TO DO: Exactly as they appear, retype the lines from the one containing "This screenshot has" through the final line of the data below. Leave pictures out.

Stored data entries:

····················

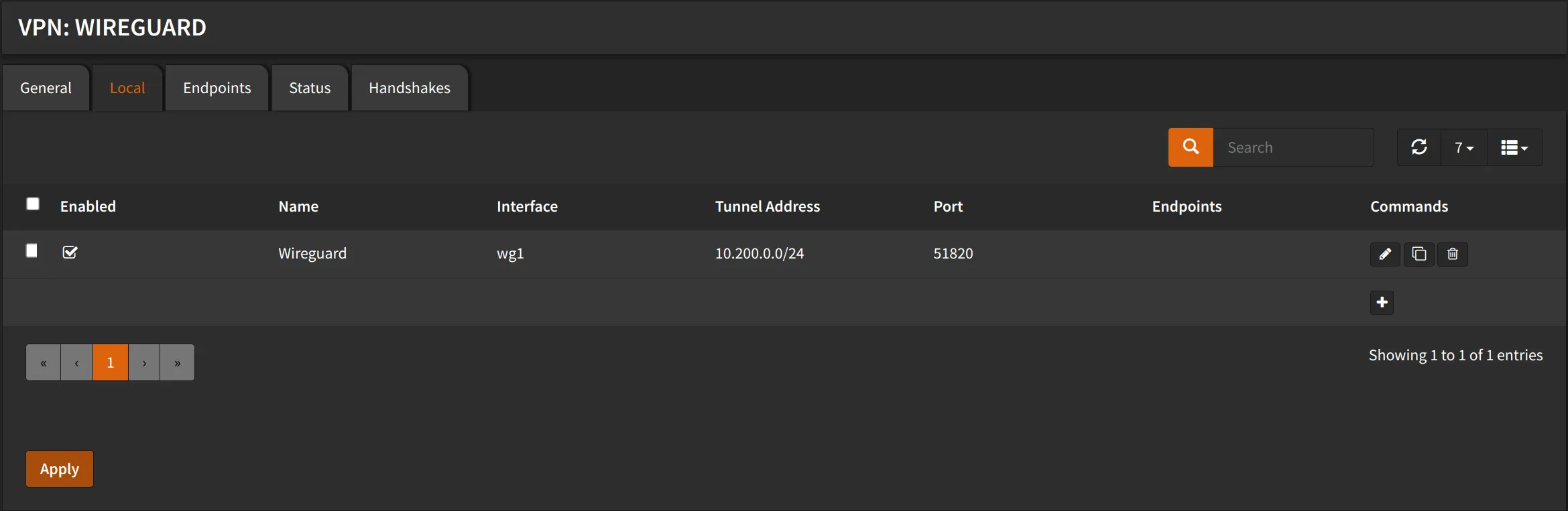Add a new instance with the plus icon

click(1381, 302)
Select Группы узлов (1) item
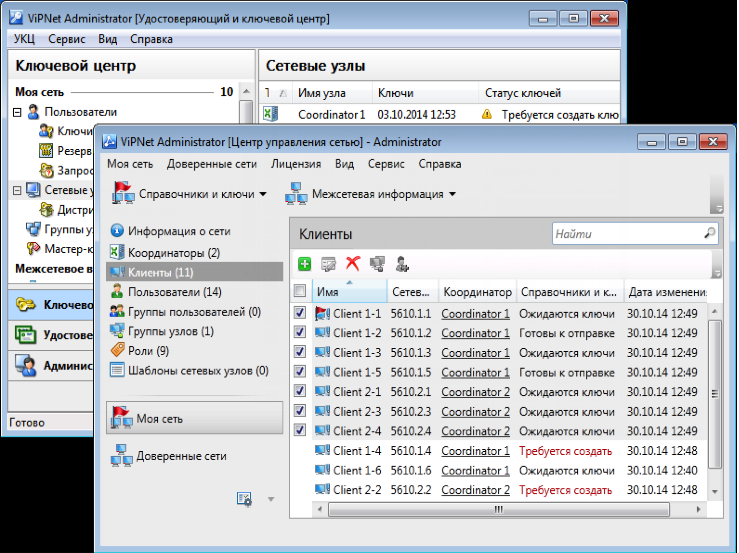The width and height of the screenshot is (739, 553). pyautogui.click(x=170, y=331)
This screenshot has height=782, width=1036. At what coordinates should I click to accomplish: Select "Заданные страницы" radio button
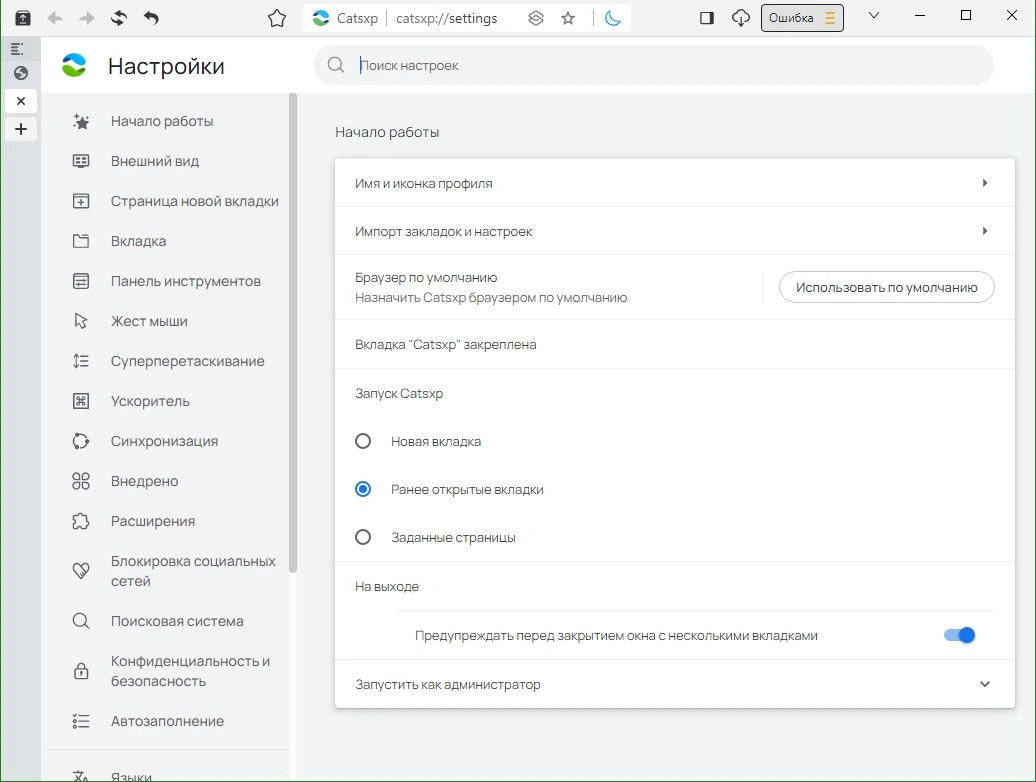[x=363, y=537]
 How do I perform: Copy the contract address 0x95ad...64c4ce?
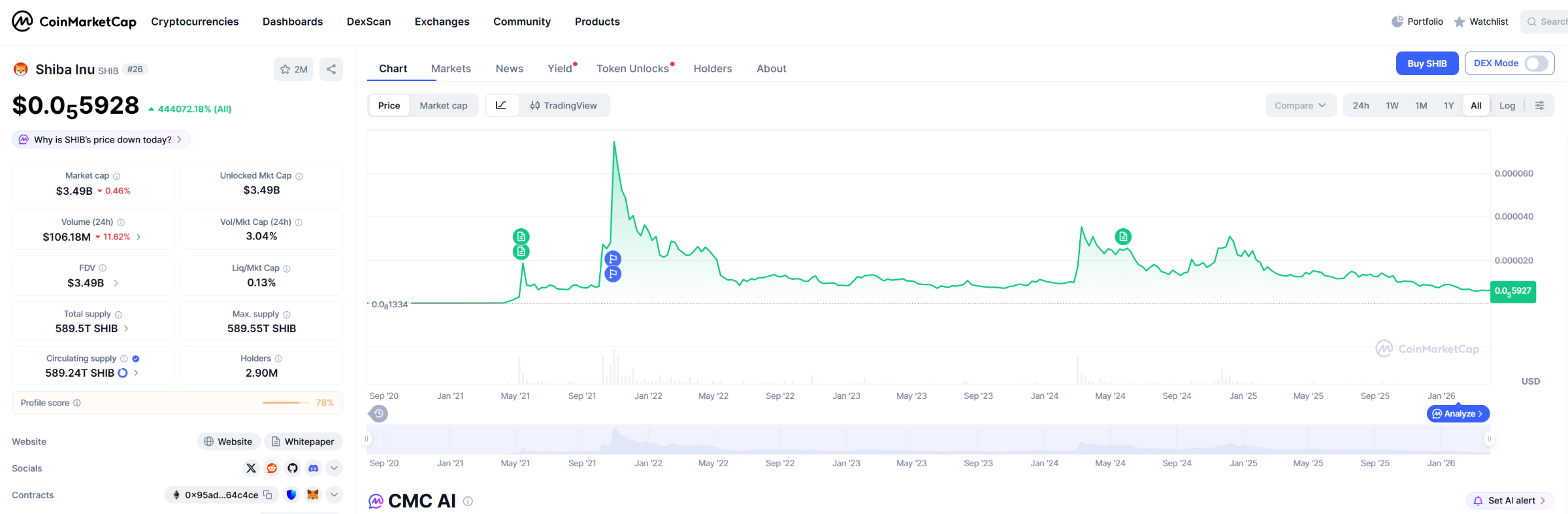[268, 495]
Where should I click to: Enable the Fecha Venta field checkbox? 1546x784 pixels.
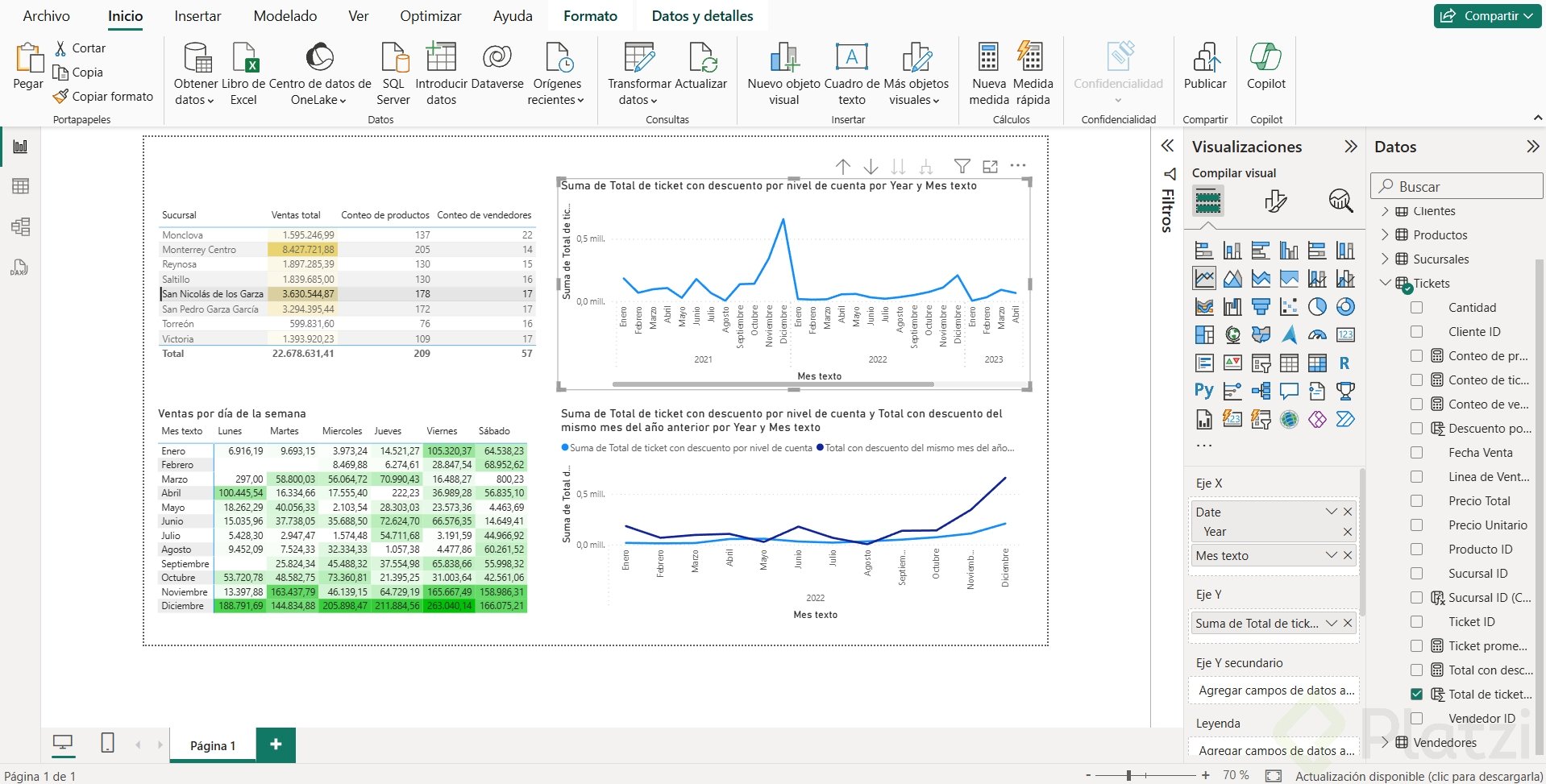pos(1416,453)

····················

ANSWER SECTION:
This screenshot has height=782, width=1036. At what coordinates should I click to accomplish: Select "Заданные страницы" radio button
[x=363, y=537]
 How do I perform: Copy the contract address 0x95ad...64c4ce?
[268, 495]
Where should I click to: Enable the Fecha Venta field checkbox? 1546x784 pixels.
pos(1416,453)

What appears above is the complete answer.